Sometimes the most memorable trips are in your own backyard. The Saint John River is a mile wide where it flows through Fredericton, and on this sunny September day it was calm as a millpond. My buddy Rick had the grand idea to fish for bass, and so we hauled my 16-foot Ogilvie wood and canvas canoe out from under its tarp where it had rested peacefully for most of the summer.

 
 

Rick with bass
My Buddy Rick, the bass fisherman, on the Nashwaak

Soon, we were gliding downriver towards the Princess Margaret Bridge, where Rick assured me the bass were lying in shoals under the protecting piers. Rick didn't take long to prove his point, for soon his rod was bent in a big arc as fish after fish went for his hook.

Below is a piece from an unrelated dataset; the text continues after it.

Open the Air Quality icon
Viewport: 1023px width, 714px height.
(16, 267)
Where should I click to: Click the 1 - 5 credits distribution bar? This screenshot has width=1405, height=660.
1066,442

I was tying on my lure and getting ready to cast to the eager fish below when my attention was caught by a large hairy-legged spider scuttling up Rick's back in the bow seat. I grabbed my paddle and flicked it off.

 
 



An eagle soars above me by the Fort Nashwaak Motel.
No sooner had it plopped into the water when I reached up and plucked another silver-dollar-sized arachnid off my own neck. Glancing down on the floor of the canoe, I saw swarms of spiders, creepers and all types of squirming nasties wriggling in the boat.

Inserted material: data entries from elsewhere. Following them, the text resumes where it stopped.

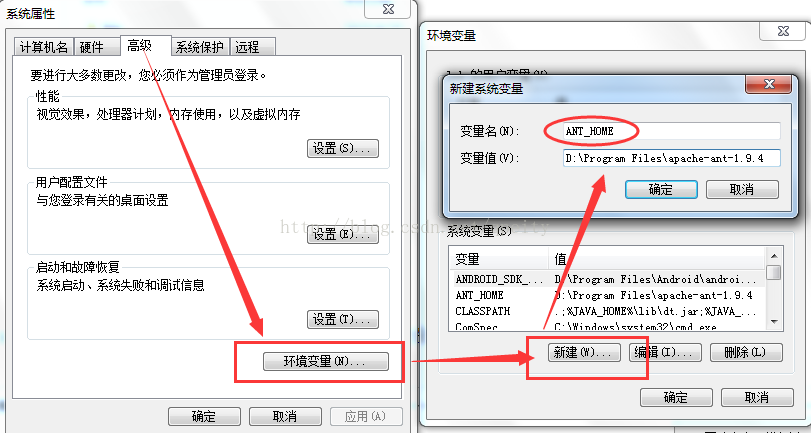Open performance 设置(S)... button
Image resolution: width=811 pixels, height=433 pixels.
pyautogui.click(x=343, y=148)
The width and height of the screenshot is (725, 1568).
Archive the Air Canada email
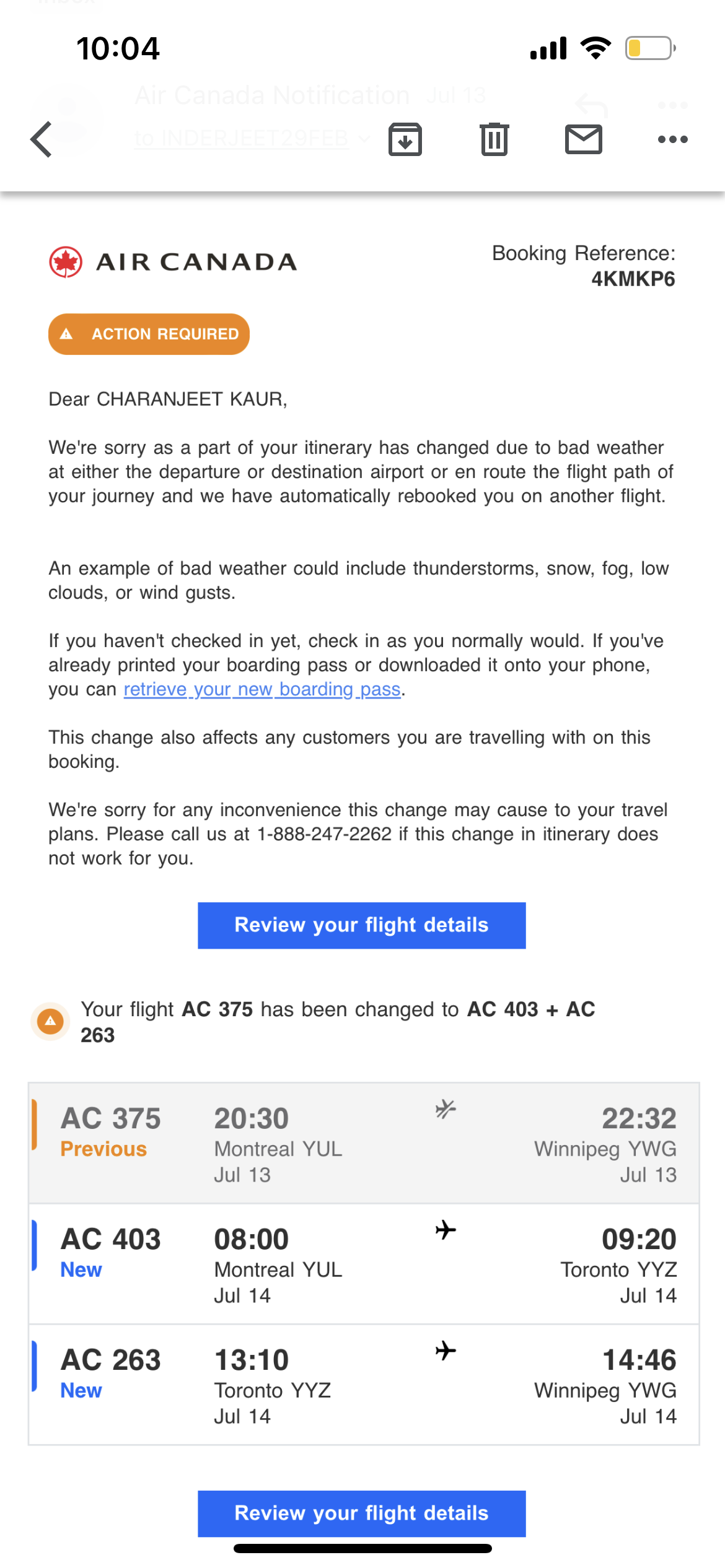tap(405, 139)
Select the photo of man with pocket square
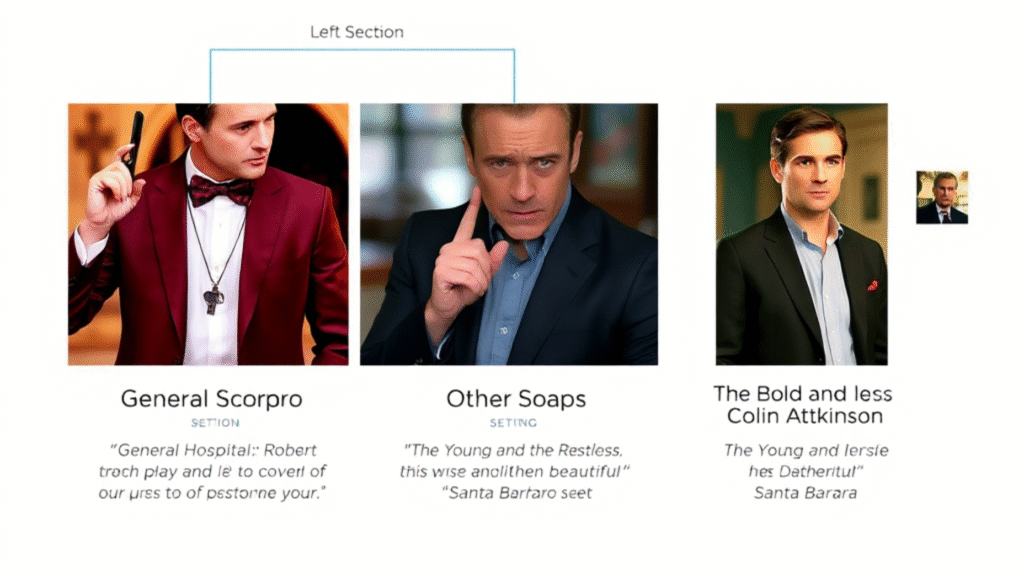 tap(801, 234)
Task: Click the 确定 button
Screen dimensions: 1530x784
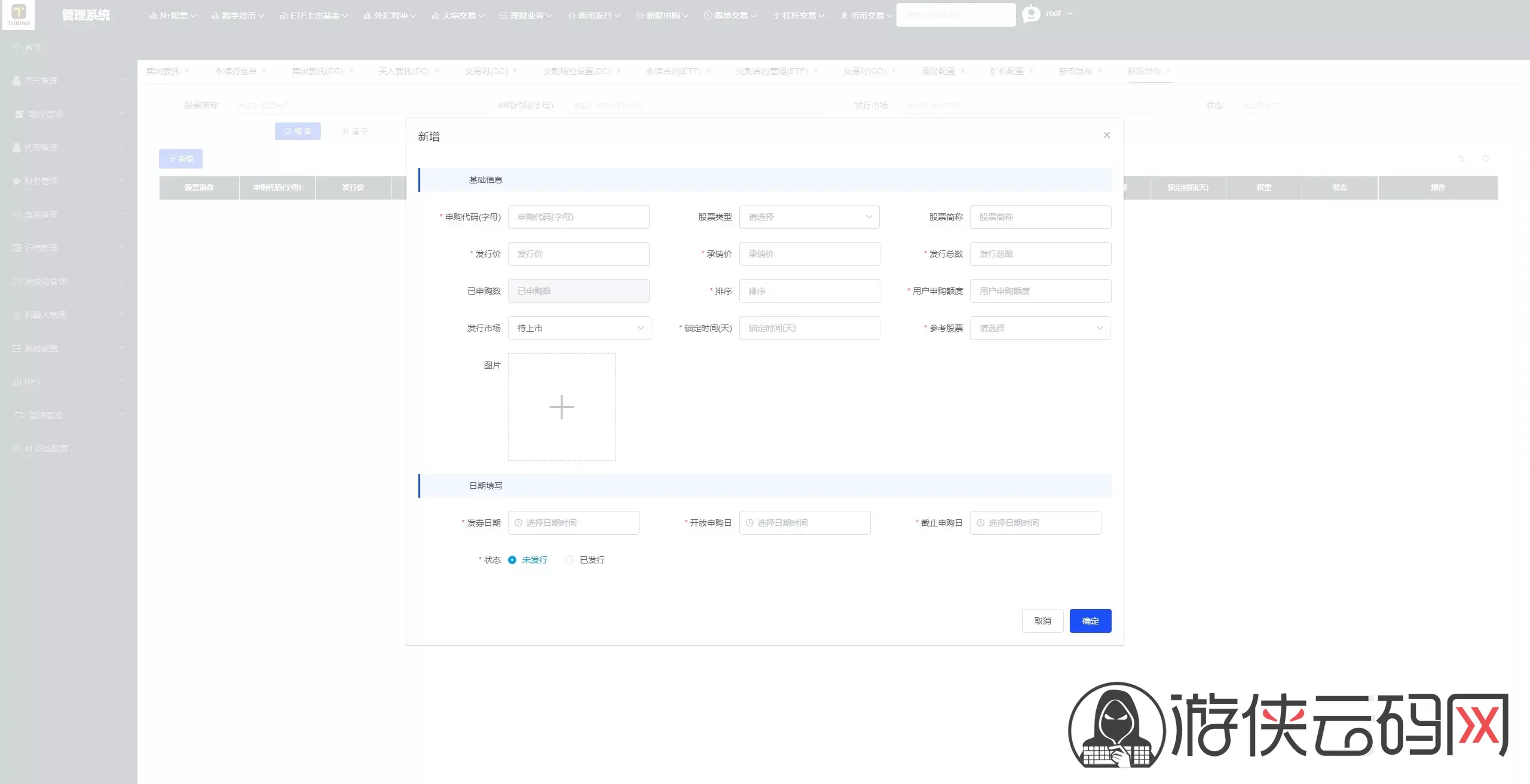Action: 1090,621
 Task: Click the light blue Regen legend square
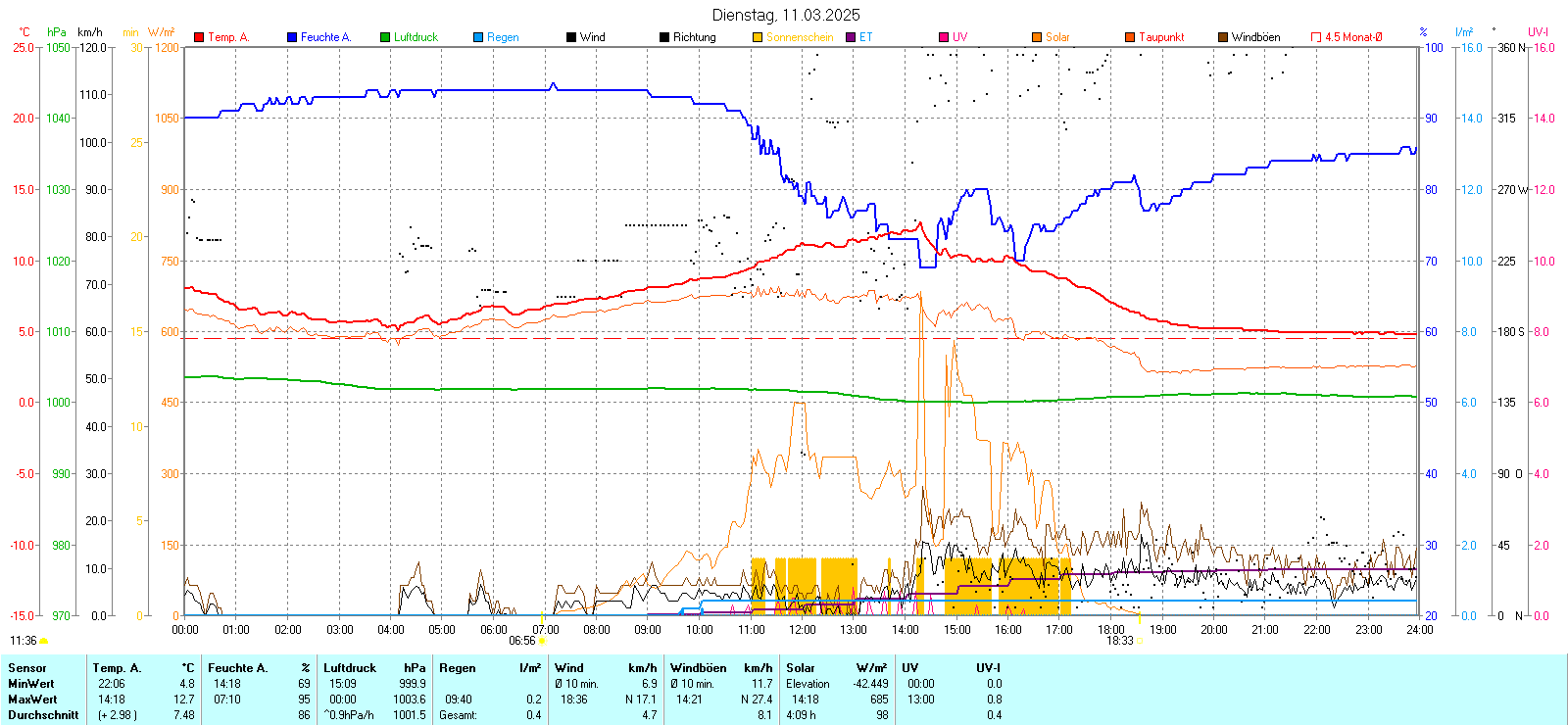coord(478,37)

This was too much for me. I began squashing them with my paddle and wiping them off my pants and sleeves in a feverish panic. Rick, ever the complete fisherman, calmly ignored the bugs on his clothing and casually flicked off those that climbed on to his skin. Much to his chagrin, I soon set course for the near shore, which never seemed so far away as it did this day.

 

 


Ducks play in the outflow of the municipal wastewater treatment plant pipe at the mouth of the Nashwaak as cormorants watch.
Once on shore, I purged my body of the eight-legged bugs and quickly fashioned a broom from a willow branch. Rick held the canoe on its gunwale, and I swept each of the ribs and poked the branch up under the seats and end caps until I was sure I'd gotten every one. Normally, I am compassionate towards other life forms with whom I share my world, but these teeming, squeaming spiders with the multi-colored backs were far too much for me to stomach on this day.

 

 

 

 


These ducks enjoy the late afternoon sun at the same spot as above. What kind of duck is it? E-mail me if you know, please.
We managed to land a couple more bass that afternoon, but my heart was no longer in it. Even after my thorough sweep of our craft, I was forced to watch in utter revulsion as several survivors crept up my buddy's back and headed for his hair. I can only hope I got all those I felt and saw wriggling up my torso. Ever since this day, Rick has his own native Canadian name for me, "Flails with Paddle".

 

all set for a summer's day paddle
All set for a summer's day paddle at the mouth of the Nashwaak.

If ever there should emerge a Moses of the canoeing world, he will go up on the Mount and inscribe on his law-giving tablet the immortal wisdom: "Sweep your canoe out before you get on the river."